• [REQUIREMENTS]:
Can you reproduce the Olympus camera review word for word, starting at "With the rise" and ending after "than any camera."?

• [EXCERPT TO READ]:
With the rise of mirrorless cameras also came the rise in popularity of Micro Four Thirds systems. The idea of having a camera smaller than your traditional DSLR and also capable of changing lenses and using one universal mount that many different manufacturers can share almost guaranteed their success. While the sensors in these cameras are smaller than the APS-C sensor that is common in DSLRs, they are still large enough for most people and over the years they’ve become more and more capable and very close in image quality despite the size difference. Definitely the size of the camera doesn’t matter when talking about image quality just like Pentax Q S-1 which is a lot smaller than any camera.
Today, we’re taking a look at one of the mid-range Micro Four Thirds cameras, the Olympus OM-D E-M1. Judging by its specs, it looks like a really capable camera and also one that tries to punch above its weight in some of its aspects. We all know that Olympus is one of the biggest manufacturers of mirrorless cameras up to this date and they are sorely focused on Micro Four Third systems for their higher quality cameras and that inspires confidence when it comes to the E-M1. Let’s see what Olympus had in mind with this camera and is it still able to compete on the overcrowded camera market even more than 3 years after its release.
Right from the start, we can see that a lot of effort has been invested into the making of EM1’s camera body. The first thing that immediately impressed us was the build quality; a body built with magnesium alloy and weighing almost 500g feels anything but cheap. The handling is also great with a nicely shaped grip and a faux leather textured material surrounding most of the camera. There’s also a plenty of controls available and each of them is located in a convenient position and quite easy to use. We understand that some people will wish for the EM1 to be a little smaller and lighter, but we believe that most of you will appreciate the additional heft and more reassuring feel in the hand. Also, the added dust, splash and freeze production is another thing that shouldn’t be overlooked by the potential buyers.

• [DATASET ENTRIES]:
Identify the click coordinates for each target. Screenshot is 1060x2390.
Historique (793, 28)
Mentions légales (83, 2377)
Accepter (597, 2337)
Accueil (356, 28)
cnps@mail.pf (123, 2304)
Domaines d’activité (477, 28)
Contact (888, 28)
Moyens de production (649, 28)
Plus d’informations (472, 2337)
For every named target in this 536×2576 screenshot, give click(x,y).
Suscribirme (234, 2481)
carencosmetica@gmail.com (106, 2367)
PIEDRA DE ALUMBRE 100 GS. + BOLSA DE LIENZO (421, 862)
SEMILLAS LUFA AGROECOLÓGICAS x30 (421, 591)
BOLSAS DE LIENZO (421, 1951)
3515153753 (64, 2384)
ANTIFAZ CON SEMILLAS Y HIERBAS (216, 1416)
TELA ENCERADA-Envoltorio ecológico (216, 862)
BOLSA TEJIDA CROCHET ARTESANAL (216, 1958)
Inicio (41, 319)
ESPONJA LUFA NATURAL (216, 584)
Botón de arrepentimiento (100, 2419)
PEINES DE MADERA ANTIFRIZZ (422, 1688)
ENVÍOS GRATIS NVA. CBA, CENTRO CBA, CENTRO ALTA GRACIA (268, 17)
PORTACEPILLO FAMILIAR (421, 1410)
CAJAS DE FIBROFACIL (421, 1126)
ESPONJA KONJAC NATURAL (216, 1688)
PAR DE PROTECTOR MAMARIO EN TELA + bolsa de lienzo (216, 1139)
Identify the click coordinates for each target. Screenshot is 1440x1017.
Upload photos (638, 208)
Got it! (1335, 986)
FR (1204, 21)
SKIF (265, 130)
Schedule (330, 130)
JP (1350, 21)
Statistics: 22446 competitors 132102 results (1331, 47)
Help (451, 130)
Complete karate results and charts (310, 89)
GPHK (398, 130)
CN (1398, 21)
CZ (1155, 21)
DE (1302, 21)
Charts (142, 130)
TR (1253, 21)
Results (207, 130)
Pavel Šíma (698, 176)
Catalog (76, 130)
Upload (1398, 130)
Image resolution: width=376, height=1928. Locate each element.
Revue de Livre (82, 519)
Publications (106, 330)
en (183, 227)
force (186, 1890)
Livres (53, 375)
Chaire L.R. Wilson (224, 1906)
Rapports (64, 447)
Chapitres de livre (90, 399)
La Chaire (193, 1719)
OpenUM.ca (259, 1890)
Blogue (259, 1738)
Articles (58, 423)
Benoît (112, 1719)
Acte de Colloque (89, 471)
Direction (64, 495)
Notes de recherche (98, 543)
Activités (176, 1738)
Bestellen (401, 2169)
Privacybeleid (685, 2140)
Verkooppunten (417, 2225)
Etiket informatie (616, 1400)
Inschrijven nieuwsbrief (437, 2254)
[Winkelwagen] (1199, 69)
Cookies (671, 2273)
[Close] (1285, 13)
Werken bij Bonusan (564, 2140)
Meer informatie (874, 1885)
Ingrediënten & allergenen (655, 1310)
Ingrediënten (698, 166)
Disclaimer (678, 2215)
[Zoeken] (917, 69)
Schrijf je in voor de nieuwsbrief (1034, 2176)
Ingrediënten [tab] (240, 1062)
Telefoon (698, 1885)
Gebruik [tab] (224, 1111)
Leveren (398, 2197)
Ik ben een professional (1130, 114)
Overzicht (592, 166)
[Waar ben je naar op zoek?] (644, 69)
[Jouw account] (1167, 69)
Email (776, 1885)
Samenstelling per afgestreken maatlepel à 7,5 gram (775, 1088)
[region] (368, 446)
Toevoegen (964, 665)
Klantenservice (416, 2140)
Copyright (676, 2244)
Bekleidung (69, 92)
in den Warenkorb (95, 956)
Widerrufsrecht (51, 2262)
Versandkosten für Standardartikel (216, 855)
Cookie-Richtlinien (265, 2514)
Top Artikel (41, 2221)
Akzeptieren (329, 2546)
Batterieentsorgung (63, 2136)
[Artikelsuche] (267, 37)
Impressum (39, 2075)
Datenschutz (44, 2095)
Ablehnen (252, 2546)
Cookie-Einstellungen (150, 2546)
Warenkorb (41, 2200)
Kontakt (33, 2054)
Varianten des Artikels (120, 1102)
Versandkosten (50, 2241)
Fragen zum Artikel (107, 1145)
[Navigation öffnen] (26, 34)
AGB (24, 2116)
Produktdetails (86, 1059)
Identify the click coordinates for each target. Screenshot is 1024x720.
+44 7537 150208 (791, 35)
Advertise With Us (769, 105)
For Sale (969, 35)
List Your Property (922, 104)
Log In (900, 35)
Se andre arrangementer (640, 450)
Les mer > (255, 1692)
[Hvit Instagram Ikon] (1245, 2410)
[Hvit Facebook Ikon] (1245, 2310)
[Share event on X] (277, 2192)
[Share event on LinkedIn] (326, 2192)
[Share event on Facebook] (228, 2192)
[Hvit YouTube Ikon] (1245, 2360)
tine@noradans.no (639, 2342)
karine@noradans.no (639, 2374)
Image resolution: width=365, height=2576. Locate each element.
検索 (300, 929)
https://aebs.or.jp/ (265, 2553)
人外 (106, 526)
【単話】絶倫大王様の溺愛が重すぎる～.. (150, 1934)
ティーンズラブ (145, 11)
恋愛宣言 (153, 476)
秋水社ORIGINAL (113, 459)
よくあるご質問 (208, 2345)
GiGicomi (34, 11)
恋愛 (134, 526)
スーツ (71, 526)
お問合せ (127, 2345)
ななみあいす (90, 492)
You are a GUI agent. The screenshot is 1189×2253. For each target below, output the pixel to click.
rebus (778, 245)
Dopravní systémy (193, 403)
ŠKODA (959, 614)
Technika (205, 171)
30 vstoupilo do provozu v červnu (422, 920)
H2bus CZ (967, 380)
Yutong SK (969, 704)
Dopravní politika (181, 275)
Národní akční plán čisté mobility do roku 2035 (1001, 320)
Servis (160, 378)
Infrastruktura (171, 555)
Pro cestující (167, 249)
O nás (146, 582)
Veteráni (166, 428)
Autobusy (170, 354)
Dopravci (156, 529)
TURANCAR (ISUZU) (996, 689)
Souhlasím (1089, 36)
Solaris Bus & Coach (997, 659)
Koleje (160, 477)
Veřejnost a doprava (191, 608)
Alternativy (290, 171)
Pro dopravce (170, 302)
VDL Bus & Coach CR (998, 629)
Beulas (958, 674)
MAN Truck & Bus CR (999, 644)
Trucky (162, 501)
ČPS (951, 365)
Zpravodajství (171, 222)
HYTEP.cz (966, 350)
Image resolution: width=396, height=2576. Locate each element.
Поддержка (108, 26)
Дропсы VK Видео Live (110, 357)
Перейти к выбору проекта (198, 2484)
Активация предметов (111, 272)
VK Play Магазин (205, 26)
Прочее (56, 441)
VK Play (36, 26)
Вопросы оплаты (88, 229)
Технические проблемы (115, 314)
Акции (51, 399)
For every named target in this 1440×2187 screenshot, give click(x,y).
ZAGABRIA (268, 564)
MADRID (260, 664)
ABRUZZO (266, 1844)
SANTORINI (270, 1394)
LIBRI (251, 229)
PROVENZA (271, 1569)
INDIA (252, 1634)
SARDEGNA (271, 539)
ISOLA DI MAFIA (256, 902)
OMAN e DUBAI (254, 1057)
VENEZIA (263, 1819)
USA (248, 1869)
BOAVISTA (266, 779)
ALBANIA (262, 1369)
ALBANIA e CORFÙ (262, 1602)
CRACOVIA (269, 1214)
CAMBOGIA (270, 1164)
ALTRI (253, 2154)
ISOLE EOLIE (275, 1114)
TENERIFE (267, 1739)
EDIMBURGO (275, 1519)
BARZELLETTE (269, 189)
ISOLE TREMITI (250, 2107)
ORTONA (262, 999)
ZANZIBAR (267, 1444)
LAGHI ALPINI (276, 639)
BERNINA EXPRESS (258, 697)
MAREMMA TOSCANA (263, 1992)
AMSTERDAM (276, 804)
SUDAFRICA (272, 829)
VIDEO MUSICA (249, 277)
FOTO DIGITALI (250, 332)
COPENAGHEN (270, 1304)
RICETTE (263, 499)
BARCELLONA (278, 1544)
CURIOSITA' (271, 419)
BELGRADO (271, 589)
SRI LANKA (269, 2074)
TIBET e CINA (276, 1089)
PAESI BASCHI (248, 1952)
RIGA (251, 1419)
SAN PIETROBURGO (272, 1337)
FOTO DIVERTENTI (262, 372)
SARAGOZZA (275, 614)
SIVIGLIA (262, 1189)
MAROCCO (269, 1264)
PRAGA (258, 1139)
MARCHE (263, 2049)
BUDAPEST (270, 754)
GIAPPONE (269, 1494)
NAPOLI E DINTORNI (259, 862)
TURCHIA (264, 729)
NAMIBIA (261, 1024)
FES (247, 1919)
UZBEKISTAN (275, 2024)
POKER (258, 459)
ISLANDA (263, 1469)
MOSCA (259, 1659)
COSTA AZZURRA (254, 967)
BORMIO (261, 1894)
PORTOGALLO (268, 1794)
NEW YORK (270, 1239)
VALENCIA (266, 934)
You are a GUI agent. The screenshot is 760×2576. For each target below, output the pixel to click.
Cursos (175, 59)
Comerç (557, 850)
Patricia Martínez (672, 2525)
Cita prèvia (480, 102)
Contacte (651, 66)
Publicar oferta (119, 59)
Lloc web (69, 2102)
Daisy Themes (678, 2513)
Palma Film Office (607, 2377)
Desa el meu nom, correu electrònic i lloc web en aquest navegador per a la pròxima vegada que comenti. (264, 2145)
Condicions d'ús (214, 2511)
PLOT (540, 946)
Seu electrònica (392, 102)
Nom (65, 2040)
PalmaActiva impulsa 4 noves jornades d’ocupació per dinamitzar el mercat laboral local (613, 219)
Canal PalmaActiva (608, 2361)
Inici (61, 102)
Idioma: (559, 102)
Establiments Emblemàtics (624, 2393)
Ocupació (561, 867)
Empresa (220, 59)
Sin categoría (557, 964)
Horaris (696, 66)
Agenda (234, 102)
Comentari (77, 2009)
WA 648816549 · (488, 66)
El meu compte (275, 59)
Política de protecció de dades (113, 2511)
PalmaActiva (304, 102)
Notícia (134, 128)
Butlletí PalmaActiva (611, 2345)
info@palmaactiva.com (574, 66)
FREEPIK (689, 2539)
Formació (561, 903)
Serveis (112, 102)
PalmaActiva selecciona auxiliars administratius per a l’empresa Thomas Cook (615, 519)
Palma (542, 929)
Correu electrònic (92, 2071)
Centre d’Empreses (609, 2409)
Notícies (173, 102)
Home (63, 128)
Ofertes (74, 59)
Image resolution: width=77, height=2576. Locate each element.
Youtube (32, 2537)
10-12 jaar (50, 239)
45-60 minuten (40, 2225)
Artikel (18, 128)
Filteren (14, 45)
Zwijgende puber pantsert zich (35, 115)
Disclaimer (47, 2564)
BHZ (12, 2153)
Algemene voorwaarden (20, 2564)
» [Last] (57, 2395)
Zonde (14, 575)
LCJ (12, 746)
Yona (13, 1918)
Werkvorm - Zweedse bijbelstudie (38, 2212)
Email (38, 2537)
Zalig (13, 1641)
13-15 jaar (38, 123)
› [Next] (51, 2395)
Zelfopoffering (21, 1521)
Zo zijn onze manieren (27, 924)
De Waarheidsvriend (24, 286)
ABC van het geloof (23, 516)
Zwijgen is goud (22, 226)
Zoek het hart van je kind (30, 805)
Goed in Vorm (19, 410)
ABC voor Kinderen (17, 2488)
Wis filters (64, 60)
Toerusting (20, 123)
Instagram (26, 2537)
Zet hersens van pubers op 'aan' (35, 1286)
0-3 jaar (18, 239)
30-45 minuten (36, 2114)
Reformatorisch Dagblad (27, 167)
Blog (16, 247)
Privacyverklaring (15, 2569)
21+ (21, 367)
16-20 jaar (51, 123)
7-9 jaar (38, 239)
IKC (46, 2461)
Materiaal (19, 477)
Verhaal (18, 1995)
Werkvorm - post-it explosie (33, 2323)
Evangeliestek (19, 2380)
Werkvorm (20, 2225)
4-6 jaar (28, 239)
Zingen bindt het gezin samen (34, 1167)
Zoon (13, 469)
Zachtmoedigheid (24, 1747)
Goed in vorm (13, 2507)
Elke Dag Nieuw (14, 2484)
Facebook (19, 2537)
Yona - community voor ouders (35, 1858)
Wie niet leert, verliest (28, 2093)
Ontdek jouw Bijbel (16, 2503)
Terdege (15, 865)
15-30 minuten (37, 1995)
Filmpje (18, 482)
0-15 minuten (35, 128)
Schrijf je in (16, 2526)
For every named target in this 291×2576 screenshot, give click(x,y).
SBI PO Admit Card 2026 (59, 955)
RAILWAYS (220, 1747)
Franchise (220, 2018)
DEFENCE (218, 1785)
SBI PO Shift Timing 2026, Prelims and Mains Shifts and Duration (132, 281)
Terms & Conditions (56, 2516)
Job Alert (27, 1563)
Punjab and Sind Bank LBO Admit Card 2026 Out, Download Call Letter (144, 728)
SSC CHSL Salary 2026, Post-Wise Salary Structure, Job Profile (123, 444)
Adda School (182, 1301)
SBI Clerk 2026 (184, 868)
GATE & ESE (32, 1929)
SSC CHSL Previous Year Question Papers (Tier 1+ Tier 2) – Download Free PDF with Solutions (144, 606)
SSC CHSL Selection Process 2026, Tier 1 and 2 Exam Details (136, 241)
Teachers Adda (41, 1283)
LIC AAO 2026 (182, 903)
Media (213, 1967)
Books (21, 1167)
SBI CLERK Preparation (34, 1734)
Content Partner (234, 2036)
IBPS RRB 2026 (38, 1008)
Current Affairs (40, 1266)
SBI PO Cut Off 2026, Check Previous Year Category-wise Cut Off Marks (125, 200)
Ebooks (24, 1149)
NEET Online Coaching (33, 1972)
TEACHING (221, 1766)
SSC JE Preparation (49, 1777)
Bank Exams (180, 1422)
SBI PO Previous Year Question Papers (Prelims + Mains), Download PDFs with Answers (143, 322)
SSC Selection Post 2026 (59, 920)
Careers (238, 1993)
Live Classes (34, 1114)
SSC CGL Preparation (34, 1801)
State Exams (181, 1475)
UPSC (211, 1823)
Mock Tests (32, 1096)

• [COMPLETE OUTPUT]:
With the rise of mirrorless cameras also came the rise in popularity of Micro Four Thirds systems. The idea of having a camera smaller than your traditional DSLR and also capable of changing lenses and using one universal mount that many different manufacturers can share almost guaranteed their success. While the sensors in these cameras are smaller than the APS-C sensor that is common in DSLRs, they are still large enough for most people and over the years they’ve become more and more capable and very close in image quality despite the size difference. Definitely the size of the camera doesn’t matter when talking about image quality just like Pentax Q S-1 which is a lot smaller than any camera.